• [Data for this exercise]
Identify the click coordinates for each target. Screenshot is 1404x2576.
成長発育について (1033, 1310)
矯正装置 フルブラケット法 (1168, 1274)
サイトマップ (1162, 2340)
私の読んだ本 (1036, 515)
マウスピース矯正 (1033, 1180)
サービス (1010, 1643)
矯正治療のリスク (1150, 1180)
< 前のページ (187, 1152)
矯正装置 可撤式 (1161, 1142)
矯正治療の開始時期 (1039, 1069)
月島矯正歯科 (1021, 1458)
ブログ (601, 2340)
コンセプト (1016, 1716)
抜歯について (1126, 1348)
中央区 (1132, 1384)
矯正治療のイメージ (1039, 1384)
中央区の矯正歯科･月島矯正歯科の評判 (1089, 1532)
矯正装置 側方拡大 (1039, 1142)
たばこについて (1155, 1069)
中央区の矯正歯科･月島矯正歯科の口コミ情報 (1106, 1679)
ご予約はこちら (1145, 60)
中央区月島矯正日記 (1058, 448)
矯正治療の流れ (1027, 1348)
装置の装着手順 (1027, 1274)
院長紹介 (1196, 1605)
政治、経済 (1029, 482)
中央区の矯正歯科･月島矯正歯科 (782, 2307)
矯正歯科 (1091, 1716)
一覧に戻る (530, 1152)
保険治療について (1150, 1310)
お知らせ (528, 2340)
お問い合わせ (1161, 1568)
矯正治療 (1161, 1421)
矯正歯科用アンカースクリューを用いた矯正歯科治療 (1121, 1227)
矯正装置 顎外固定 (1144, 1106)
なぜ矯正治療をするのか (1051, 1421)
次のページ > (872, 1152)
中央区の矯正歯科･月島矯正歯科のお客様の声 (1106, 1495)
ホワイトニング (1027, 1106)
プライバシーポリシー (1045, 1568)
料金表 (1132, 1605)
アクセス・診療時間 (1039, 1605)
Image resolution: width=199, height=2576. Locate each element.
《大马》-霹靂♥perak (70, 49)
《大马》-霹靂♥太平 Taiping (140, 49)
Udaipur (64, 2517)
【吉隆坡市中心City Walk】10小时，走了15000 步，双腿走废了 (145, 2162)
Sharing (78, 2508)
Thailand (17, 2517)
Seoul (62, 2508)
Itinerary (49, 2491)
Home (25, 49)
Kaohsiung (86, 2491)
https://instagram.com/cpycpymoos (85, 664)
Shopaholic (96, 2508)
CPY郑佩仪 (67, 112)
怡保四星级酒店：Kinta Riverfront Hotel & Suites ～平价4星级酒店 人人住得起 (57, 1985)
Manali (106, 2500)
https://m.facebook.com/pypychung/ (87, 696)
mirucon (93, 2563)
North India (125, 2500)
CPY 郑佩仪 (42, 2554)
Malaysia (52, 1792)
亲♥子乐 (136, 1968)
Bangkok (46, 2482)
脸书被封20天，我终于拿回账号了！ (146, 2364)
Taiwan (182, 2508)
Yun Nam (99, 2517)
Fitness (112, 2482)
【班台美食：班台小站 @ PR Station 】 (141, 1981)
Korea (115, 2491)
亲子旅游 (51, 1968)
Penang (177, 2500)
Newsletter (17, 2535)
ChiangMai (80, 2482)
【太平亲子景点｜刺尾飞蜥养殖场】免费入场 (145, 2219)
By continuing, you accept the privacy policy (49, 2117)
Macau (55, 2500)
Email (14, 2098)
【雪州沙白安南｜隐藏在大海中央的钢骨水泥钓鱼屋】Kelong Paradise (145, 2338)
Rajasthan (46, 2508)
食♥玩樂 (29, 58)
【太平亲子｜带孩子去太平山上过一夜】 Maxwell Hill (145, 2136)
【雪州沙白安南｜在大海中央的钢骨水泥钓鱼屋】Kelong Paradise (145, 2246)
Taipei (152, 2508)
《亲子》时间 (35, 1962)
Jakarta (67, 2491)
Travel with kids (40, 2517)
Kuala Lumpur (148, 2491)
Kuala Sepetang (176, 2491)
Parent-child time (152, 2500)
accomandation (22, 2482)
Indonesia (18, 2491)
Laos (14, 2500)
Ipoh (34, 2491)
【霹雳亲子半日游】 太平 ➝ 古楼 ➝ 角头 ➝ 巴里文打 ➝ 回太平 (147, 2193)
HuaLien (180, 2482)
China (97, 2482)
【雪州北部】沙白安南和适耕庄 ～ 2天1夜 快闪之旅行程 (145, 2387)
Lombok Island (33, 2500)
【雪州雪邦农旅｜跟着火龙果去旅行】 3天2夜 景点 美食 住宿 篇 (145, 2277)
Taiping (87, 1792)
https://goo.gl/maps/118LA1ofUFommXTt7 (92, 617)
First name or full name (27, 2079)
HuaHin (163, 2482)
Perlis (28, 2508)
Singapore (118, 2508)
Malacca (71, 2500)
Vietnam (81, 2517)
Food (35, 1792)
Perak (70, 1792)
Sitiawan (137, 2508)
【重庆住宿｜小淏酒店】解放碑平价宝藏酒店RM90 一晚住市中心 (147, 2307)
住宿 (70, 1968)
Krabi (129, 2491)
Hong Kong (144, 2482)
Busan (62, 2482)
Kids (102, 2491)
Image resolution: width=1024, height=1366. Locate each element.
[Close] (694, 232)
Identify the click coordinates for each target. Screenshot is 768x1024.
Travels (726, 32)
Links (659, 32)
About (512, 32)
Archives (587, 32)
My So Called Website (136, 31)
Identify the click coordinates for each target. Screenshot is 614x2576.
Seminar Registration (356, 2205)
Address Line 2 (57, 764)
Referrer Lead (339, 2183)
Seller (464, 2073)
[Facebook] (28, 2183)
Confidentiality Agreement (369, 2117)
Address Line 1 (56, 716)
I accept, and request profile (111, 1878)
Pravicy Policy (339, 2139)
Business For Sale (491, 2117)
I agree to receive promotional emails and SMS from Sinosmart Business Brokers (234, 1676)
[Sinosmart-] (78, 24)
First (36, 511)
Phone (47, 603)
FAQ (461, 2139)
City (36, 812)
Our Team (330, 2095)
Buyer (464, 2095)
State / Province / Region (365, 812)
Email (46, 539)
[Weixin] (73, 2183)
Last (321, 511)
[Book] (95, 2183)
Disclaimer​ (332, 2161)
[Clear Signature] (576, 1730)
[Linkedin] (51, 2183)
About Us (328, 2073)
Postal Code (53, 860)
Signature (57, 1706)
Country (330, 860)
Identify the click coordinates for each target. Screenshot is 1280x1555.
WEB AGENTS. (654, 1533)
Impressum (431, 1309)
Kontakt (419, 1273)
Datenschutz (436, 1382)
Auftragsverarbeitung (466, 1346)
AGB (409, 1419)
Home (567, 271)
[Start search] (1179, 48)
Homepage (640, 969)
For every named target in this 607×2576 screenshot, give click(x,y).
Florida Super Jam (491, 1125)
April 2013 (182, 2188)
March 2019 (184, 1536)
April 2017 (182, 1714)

• [Description of the task] An exact copy of the listing above is needed, so write it out again.

• [Finished exercise]
Identify the click coordinates for each target. Screenshot is 1404x2576.
成長発育について (1033, 1310)
矯正装置 フルブラケット法 (1168, 1274)
サイトマップ (1162, 2340)
私の読んだ本 (1036, 515)
マウスピース矯正 (1033, 1180)
サービス (1010, 1643)
矯正治療のリスク (1150, 1180)
< 前のページ (187, 1152)
矯正装置 可撤式 (1161, 1142)
矯正治療の開始時期 (1039, 1069)
月島矯正歯科 (1021, 1458)
ブログ (601, 2340)
コンセプト (1016, 1716)
抜歯について (1126, 1348)
中央区 (1132, 1384)
矯正治療のイメージ (1039, 1384)
中央区の矯正歯科･月島矯正歯科の評判 (1089, 1532)
矯正装置 側方拡大 (1039, 1142)
たばこについて (1155, 1069)
中央区の矯正歯科･月島矯正歯科の口コミ情報 (1106, 1679)
ご予約はこちら (1145, 60)
中央区月島矯正日記 (1058, 448)
矯正治療の流れ (1027, 1348)
装置の装着手順 (1027, 1274)
院長紹介 (1196, 1605)
政治、経済 (1029, 482)
中央区の矯正歯科･月島矯正歯科 (782, 2307)
矯正歯科 (1091, 1716)
一覧に戻る (530, 1152)
保険治療について (1150, 1310)
お知らせ (528, 2340)
お問い合わせ (1161, 1568)
矯正治療 (1161, 1421)
矯正歯科用アンカースクリューを用いた矯正歯科治療 (1121, 1227)
矯正装置 顎外固定 (1144, 1106)
なぜ矯正治療をするのか (1051, 1421)
次のページ > (872, 1152)
中央区の矯正歯科･月島矯正歯科のお客様の声 (1106, 1495)
ホワイトニング (1027, 1106)
プライバシーポリシー (1045, 1568)
料金表 (1132, 1605)
アクセス・診療時間 (1039, 1605)
Image resolution: width=199, height=2576. Locate each element.
《大马》-霹靂♥perak (70, 49)
《大马》-霹靂♥太平 Taiping (140, 49)
Udaipur (64, 2517)
【吉隆坡市中心City Walk】10小时，走了15000 步，双腿走废了 (145, 2162)
Sharing (78, 2508)
Thailand (17, 2517)
Seoul (62, 2508)
Itinerary (49, 2491)
Home (25, 49)
Kaohsiung (86, 2491)
https://instagram.com/cpycpymoos (85, 664)
Shopaholic (96, 2508)
CPY郑佩仪 (67, 112)
怡保四星级酒店：Kinta Riverfront Hotel & Suites ～平价4星级酒店 人人住得起 (57, 1985)
Manali (106, 2500)
https://m.facebook.com/pypychung/ (87, 696)
mirucon (93, 2563)
North India (125, 2500)
CPY 郑佩仪 (42, 2554)
Malaysia (52, 1792)
亲♥子乐 (136, 1968)
Bangkok (46, 2482)
脸书被封20天，我终于拿回账号了！ (146, 2364)
Taiwan (182, 2508)
Yun Nam (99, 2517)
Fitness (112, 2482)
【班台美食：班台小站 @ PR Station 】 (141, 1981)
Korea (115, 2491)
亲子旅游 (51, 1968)
Penang (177, 2500)
Newsletter (17, 2535)
ChiangMai (80, 2482)
【太平亲子景点｜刺尾飞蜥养殖场】免费入场 (145, 2219)
By continuing, you accept the privacy policy (49, 2117)
Macau (55, 2500)
Email (14, 2098)
【雪州沙白安南｜隐藏在大海中央的钢骨水泥钓鱼屋】Kelong Paradise (145, 2338)
Rajasthan (46, 2508)
食♥玩樂 (29, 58)
【太平亲子｜带孩子去太平山上过一夜】 Maxwell Hill (145, 2136)
【雪州沙白安南｜在大海中央的钢骨水泥钓鱼屋】Kelong Paradise (145, 2246)
Taipei (152, 2508)
《亲子》时间 (35, 1962)
Jakarta (67, 2491)
Travel with kids (40, 2517)
Kuala Lumpur (148, 2491)
Kuala Sepetang (176, 2491)
Parent-child time (152, 2500)
accomandation (22, 2482)
Indonesia (18, 2491)
Laos (14, 2500)
Ipoh (34, 2491)
【霹雳亲子半日游】 太平 ➝ 古楼 ➝ 角头 ➝ 巴里文打 ➝ 回太平 (147, 2193)
HuaLien (180, 2482)
China (97, 2482)
【雪州北部】沙白安南和适耕庄 ～ 2天1夜 快闪之旅行程 (145, 2387)
Lombok Island (33, 2500)
【雪州雪邦农旅｜跟着火龙果去旅行】 3天2夜 景点 美食 住宿 篇 (145, 2277)
Taiping (87, 1792)
https://goo.gl/maps/118LA1ofUFommXTt7 (92, 617)
First name or full name (27, 2079)
HuaHin (163, 2482)
Perlis (28, 2508)
Singapore (118, 2508)
Malacca (71, 2500)
Vietnam (81, 2517)
Food (35, 1792)
Perak (70, 1792)
Sitiawan (137, 2508)
【重庆住宿｜小淏酒店】解放碑平价宝藏酒店RM90 一晚住市中心 (147, 2307)
住宿 (70, 1968)
Krabi (129, 2491)
Hong Kong (144, 2482)
Busan (62, 2482)
Kids (102, 2491)
Image resolution: width=1024, height=1366. Locate each element.
[Close] (694, 232)
Identify the click coordinates for each target. Screenshot is 768x1024.
Travels (726, 32)
Links (659, 32)
About (512, 32)
Archives (587, 32)
My So Called Website (136, 31)
Identify the click coordinates for each target. Screenshot is 614x2576.
Seminar Registration (356, 2205)
Address Line 2 (57, 764)
Referrer Lead (339, 2183)
Seller (464, 2073)
[Facebook] (28, 2183)
Confidentiality Agreement (369, 2117)
Address Line 1 (56, 716)
I accept, and request profile (111, 1878)
Pravicy Policy (339, 2139)
Business For Sale (491, 2117)
I agree to receive promotional emails and SMS from Sinosmart Business Brokers (234, 1676)
[Sinosmart-] (78, 24)
First (36, 511)
Phone (47, 603)
FAQ (461, 2139)
City (36, 812)
Our Team (330, 2095)
Buyer (464, 2095)
State / Province / Region (365, 812)
Email (46, 539)
[Weixin] (73, 2183)
Last (321, 511)
[Book] (95, 2183)
Disclaimer​ (332, 2161)
[Clear Signature] (576, 1730)
[Linkedin] (51, 2183)
About Us (328, 2073)
Postal Code (53, 860)
Signature (57, 1706)
Country (330, 860)
Identify the click coordinates for each target. Screenshot is 1280x1555.
WEB AGENTS. (654, 1533)
Impressum (431, 1309)
Kontakt (419, 1273)
Datenschutz (436, 1382)
Auftragsverarbeitung (466, 1346)
AGB (409, 1419)
Home (567, 271)
[Start search] (1179, 48)
Homepage (640, 969)
For every named target in this 607×2576 screenshot, give click(x,y).
Florida Super Jam (491, 1125)
April 2013 (182, 2188)
March 2019 (184, 1536)
April 2017 (182, 1714)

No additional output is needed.